CC1101 vs CC1111

I’m not familiar enough in the subject, so please help.

CC1111 has internal MCU and CC1101 does not.
Since we use MCU for Always on mode, do we need a second one for CC1111?

Rfcat supports only CC1111 and does not support CC1101. As I understand, it depends on own firmware that installed in CC1111. Also, Yard Stick one has USB interface connected directly to CC1111 USB. If we decide to use CC1111, can we use SPI interface to connect it to raspberry pi?

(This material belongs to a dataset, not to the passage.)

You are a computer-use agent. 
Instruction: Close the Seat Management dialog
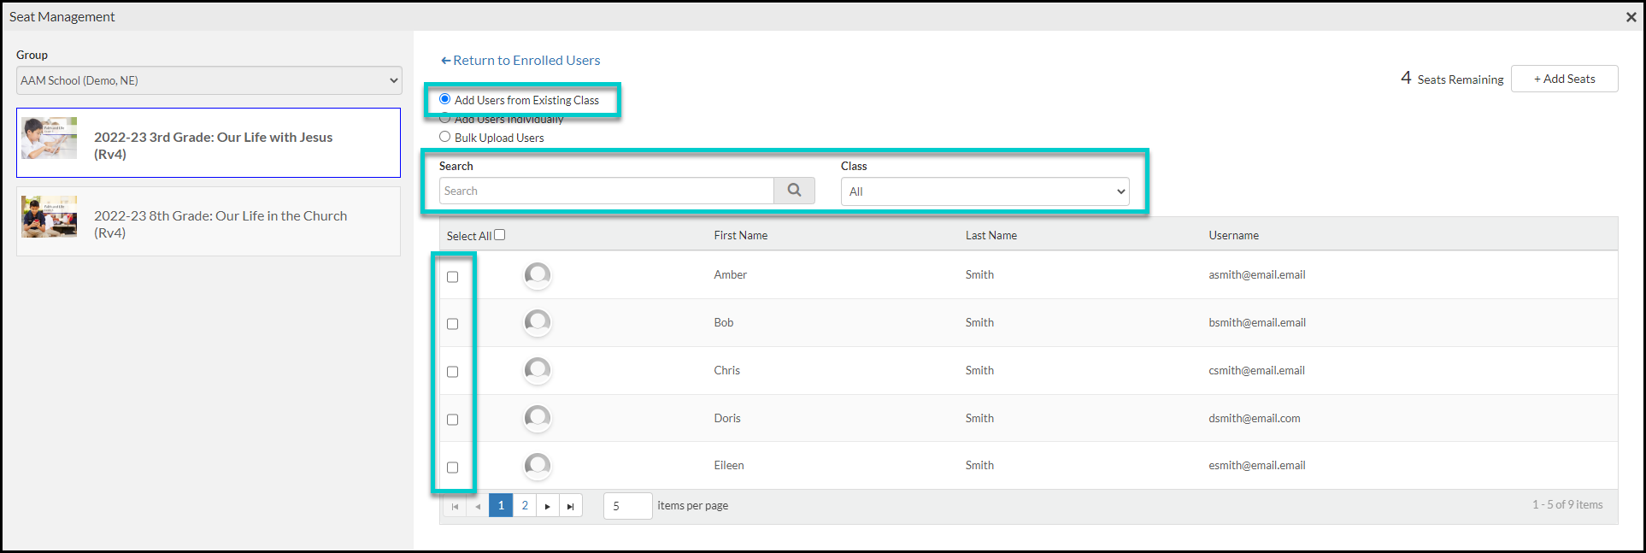(1631, 17)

Original Rfcat (for cc1111emk) was using USB-Serial to interact with fw on the device. I think Yard Stick one is using the same scheme. CC1101 could be controlled over SPI protocol, but believe me (I’ve analyzed several devices that using headless CC* rf modules), it’s a lot of pain in implementiing it in that way. Also I’m not sure that linux / rpi will be able to handle the strict timings that you will need to follow for such implementation. If you don’t want to use USB, you could adapt CC1111 rfcat firmware to work with UART instead of USB and use rpi UART to control the rfcat device. However then you will not be able to use RPi0 uart port (which is a shame).

TBH, rpi is not the board for such task, you will face hw limitations pretty fast. Several years ago I was thinking on a same problem (but don’t have enough time/courage to start such project). That times, I was thinking on something based on A13 System-On-Module (e.g. https://www.olimex.com/Products/SOM/A13/) or alternatives.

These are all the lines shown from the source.